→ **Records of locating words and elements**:
-*-
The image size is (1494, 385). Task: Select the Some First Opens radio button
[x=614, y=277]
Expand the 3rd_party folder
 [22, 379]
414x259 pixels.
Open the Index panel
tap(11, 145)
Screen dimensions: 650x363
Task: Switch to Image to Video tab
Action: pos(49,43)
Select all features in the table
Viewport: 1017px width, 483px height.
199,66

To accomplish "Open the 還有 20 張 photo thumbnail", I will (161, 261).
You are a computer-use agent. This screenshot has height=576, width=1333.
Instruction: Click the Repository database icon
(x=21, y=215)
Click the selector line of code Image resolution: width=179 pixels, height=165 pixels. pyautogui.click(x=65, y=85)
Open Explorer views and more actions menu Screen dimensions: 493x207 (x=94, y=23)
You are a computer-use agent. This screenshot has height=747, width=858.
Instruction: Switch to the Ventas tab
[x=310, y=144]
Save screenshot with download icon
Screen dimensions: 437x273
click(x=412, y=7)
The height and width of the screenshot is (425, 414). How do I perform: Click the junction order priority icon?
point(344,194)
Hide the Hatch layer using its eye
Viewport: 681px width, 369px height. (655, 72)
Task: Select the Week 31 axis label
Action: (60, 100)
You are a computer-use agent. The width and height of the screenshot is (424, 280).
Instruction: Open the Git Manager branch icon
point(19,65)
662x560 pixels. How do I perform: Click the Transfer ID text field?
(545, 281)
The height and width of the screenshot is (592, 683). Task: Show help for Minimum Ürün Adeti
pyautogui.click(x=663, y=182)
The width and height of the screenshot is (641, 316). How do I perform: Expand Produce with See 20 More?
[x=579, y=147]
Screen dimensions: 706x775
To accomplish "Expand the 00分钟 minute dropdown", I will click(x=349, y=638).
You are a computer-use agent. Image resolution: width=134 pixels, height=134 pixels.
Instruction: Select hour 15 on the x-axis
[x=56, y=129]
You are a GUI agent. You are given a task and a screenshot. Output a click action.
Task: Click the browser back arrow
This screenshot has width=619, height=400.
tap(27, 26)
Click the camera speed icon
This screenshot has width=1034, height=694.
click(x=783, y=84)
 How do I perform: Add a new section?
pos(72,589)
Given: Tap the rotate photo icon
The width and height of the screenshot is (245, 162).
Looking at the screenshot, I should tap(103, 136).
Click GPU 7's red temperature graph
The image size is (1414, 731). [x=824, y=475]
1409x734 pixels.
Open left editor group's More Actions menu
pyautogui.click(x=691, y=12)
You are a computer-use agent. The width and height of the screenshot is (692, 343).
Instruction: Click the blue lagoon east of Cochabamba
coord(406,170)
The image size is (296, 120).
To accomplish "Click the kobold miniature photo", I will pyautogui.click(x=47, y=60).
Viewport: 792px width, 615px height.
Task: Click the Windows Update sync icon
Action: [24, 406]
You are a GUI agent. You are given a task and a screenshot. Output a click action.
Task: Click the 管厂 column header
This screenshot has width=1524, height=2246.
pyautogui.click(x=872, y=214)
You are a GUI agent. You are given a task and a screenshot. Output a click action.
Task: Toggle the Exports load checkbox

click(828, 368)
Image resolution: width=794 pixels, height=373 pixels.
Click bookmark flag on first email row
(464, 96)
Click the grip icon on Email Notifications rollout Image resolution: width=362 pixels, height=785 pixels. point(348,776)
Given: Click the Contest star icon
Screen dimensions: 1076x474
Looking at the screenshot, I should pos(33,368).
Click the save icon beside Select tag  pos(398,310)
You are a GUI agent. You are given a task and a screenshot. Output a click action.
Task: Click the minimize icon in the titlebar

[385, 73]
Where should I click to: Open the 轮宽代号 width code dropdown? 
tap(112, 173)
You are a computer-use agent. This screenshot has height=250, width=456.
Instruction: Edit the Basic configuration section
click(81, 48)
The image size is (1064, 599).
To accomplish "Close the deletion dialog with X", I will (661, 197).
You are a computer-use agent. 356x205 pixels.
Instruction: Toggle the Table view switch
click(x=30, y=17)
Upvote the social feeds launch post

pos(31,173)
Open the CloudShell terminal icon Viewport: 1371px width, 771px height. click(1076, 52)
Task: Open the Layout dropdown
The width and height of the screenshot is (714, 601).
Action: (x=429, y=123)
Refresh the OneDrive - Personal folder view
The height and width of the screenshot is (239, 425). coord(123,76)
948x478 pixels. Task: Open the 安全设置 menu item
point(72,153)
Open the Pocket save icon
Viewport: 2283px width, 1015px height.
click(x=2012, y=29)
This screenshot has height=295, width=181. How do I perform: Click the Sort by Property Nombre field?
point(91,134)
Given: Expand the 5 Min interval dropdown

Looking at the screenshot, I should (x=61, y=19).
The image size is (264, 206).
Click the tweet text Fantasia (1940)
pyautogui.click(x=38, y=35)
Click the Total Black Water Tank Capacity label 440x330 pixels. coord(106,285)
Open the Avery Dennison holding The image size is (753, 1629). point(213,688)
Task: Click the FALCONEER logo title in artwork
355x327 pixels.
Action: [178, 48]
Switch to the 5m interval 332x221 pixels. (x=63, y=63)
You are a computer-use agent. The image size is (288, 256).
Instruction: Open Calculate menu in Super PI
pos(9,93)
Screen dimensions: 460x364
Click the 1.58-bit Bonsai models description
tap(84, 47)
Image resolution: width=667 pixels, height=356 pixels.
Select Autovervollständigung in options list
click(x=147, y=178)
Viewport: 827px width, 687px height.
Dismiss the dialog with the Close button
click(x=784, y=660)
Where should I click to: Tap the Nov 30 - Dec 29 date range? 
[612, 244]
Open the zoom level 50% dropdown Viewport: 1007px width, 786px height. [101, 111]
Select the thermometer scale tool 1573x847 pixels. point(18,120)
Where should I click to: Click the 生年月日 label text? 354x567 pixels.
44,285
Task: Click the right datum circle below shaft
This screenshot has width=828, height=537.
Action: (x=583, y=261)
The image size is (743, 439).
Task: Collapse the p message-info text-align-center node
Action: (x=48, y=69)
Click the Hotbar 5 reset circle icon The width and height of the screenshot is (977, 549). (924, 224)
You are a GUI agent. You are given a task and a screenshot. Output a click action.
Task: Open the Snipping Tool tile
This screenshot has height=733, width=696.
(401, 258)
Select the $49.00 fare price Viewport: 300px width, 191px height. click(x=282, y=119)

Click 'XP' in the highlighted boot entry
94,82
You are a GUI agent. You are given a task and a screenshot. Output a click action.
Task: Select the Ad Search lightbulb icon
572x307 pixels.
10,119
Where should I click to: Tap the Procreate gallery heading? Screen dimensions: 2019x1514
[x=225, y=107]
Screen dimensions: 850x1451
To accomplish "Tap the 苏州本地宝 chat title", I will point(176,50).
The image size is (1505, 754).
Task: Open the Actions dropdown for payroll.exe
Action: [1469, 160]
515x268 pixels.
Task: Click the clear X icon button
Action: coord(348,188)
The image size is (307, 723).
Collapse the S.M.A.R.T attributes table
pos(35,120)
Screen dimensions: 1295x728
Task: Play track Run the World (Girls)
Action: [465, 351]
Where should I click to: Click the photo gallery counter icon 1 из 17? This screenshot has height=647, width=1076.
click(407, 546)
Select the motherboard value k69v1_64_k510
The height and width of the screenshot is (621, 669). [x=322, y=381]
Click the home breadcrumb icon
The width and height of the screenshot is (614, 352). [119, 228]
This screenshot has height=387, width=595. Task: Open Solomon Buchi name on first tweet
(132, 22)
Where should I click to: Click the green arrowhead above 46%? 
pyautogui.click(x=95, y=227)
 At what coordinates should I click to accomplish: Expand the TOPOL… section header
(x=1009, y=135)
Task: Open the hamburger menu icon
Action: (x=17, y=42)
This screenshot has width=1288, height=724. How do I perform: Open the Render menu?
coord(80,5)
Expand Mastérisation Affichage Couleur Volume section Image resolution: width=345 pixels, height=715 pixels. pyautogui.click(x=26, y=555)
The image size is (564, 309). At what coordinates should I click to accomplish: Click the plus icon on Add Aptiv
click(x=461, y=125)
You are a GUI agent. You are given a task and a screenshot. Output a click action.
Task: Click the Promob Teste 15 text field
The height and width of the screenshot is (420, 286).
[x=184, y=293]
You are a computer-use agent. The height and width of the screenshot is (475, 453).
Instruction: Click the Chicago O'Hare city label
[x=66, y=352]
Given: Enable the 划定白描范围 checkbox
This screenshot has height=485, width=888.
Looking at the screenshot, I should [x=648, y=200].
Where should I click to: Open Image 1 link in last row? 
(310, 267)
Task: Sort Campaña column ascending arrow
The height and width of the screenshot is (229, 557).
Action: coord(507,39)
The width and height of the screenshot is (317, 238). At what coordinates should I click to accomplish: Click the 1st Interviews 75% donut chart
-*-
→ **SHORT EXERCISE**: Count the lines in the rows above that contain the word "menu", and give only the number.

→ **THE RESULT**: 6